Featured Use Cases
Emergent Collaborative and Competitive Behavior
In this experiment, we study how collaborative and competitive behaviors emerge among agents in a partially observable stochastic game. In our simulation, each agent occupies a square and can move around the map. Each agent can “attack” agents that are on a different “team”; the attacked agent loses its life and is removed from the simulation. Each agent can observe the state of the map in a region surrounding its location. It can see other agents and what team they’re on as well as the edges of the map. The diagram below visuially depicts the agents’ observation and action spaces.
In the various examples below, each policy is a two-layer MLP, with 64 units in each layer. We use RLlib’s A2C Trainer with default parameters and train for two million episodes on a compute node with 72 CPUs.
This page makes heavy use of animated graphics. It is best to read this content on our html site instead of our pdf manual.
Single Agent Foraging
We start by considering a single foraging agent whose objective is to move around the map collecting resource agents. The single forager can see up to three squares away, move up to one square away, and forage (“attack”) resources up to one square away. The forager is rewarded for every resource it collects and given a small penalty for attempting to move off the map and an even smaller “entropy” penalty every time-step to encourage it to act quickly. At the beginning of every episode, the agents spawn at random locations in the map. Below is a video showing a typical full episode of the learned behavior and a brief analysis.
From an Agent Based Modeling perspective, the resources are technically agents themselves. However, since they don’t do or see anything, we tend not to call them agents in the text that follows.
When it can see resources
The forager moves toward the closest resource that it observes and collects it. Note that the foraging range is 1 square: the forager rarely waits until it is directly over a resource; it usually forages as soon as it is within range. In some cases, the forager intelligently places itself in the middle of 2-3 resources in order to forage within the least number of moves. When the resources are near the edge of the map, it behaves with some inefficiency, likely due to the small penalty we give it for moving off the map, which results in an aversion towards the map edges. Below is a series of short video clips showing the foraging strategy.

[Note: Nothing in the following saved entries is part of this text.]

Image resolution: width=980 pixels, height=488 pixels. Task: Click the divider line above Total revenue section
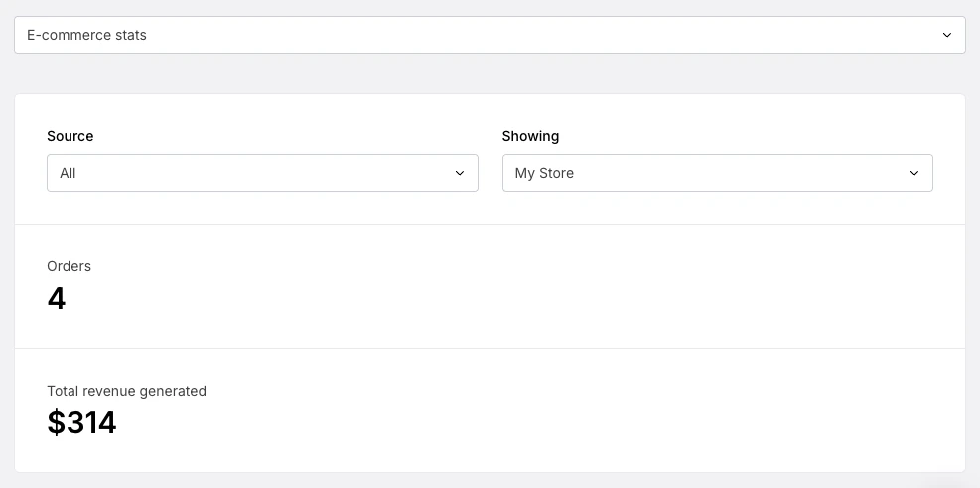point(490,348)
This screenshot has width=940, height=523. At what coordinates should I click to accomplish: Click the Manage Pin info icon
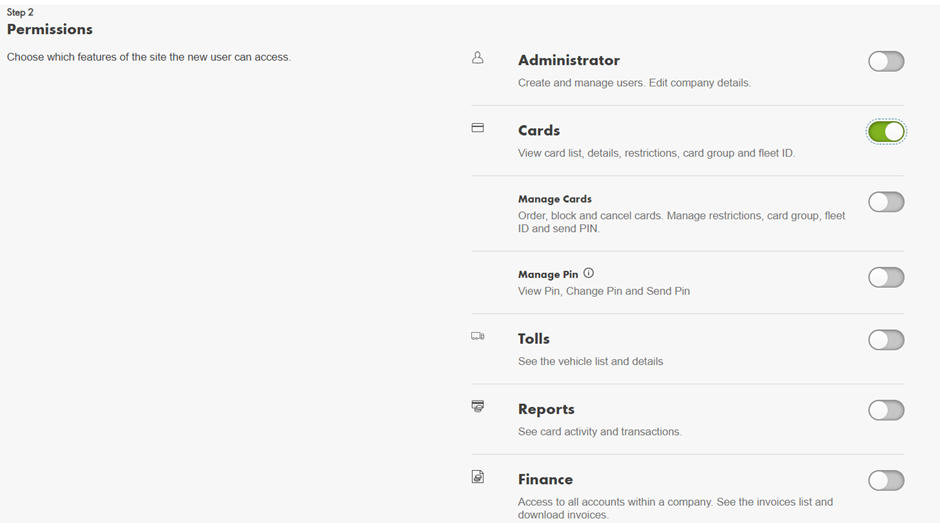point(588,273)
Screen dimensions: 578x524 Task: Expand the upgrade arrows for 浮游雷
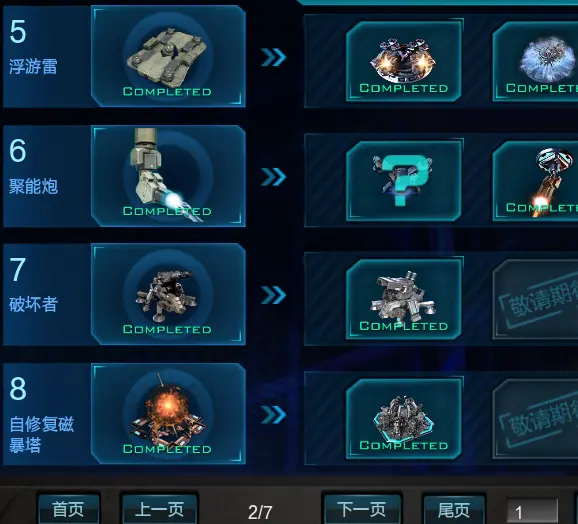click(x=273, y=57)
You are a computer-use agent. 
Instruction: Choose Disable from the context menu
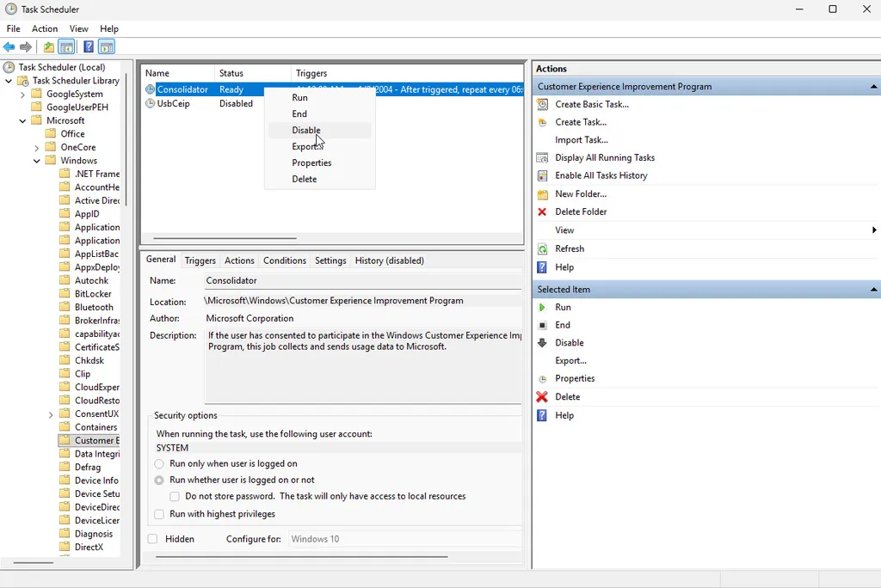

When it cannot see resources
The forager’s behavior when it is near resources is not surprising. But how does it behave when it cannot see any resources? The forager only sees that which is near it and does not have any information distinguishing one “deserted” area of the map from another. Recall, however, that it observes the edges of the map, and it uses this information to learn an effecive exploration strategy. In the video below, we can see that the forager learns to explore the map by moving along its edges in a clockwise direction, occasionally making random moves towards the middle of the map.
We do not use any kind of heuristic or mixed policy. The exporation strategy emerges entirely from reinforcement learning.
Multiple Agents Foraging
Having experimented with a single forager, let us now turn our attention to the strategies learned by multiple foragers interacting in the map at the same time. Each forager is homogeneous with each other as described above: they can all move up to one square away, observe up to three squares away, and are rewarded the same way. The observations include other foragers in addition to the resources and map edges. All agents share a single policy. Below is a brief analysis of the learned behaviors.
Cover and explore
Our reward schema implicitly encourages the foragers to collaborate because we give a small penalty to each one for taking too long. Thus, the faster they can collect all the resources, the less they are penalized. Furthermore, because each agent trains the same policy, there is no incentive for competitive behavior. An agent can afford to say, “I don’t need to get the resource first. As long as one of us gets it quickly, then we all benefit”. Therefore, the foragers learn to spread out to cover the map, maximizing the amount of squares that are observed.
In the video clips below, we see that the foragers avoid being within observation distance of one another. Typically, when two foragers get too close, they repel each other, each moving in opposite directions, ensuring that the space is covered. Furthermore, notice the dance-like exploration strategy. Similar to the single-agent case above, they learn to explore along the edges of the map in a clockwise direction. However, they’re not as efficient as the single agent because they “repel” each other.
We do not directly incentivize agents to keep their distance. No part of the reward schema directly deals with the agents’ distances from each other. These strategies are emergent.
Breaking the pattern
When a forager observes a resource, it breaks its “cover and explore” strategy and moves directly for the resource. Even multiple foragers move towards the same resource. They have no reason to coordinate who will get it because, as we stated above, there is no incentive for competition, so no need to negotiate. If another forager gets there first, everyone benefits. The foragers learn to prioritize collecting the resources over keeping their distance from each other.
We should expect to see both of these strategies occuring at the same time within a simulation because while some agents are “covering and exploring”, others are moving towards resources.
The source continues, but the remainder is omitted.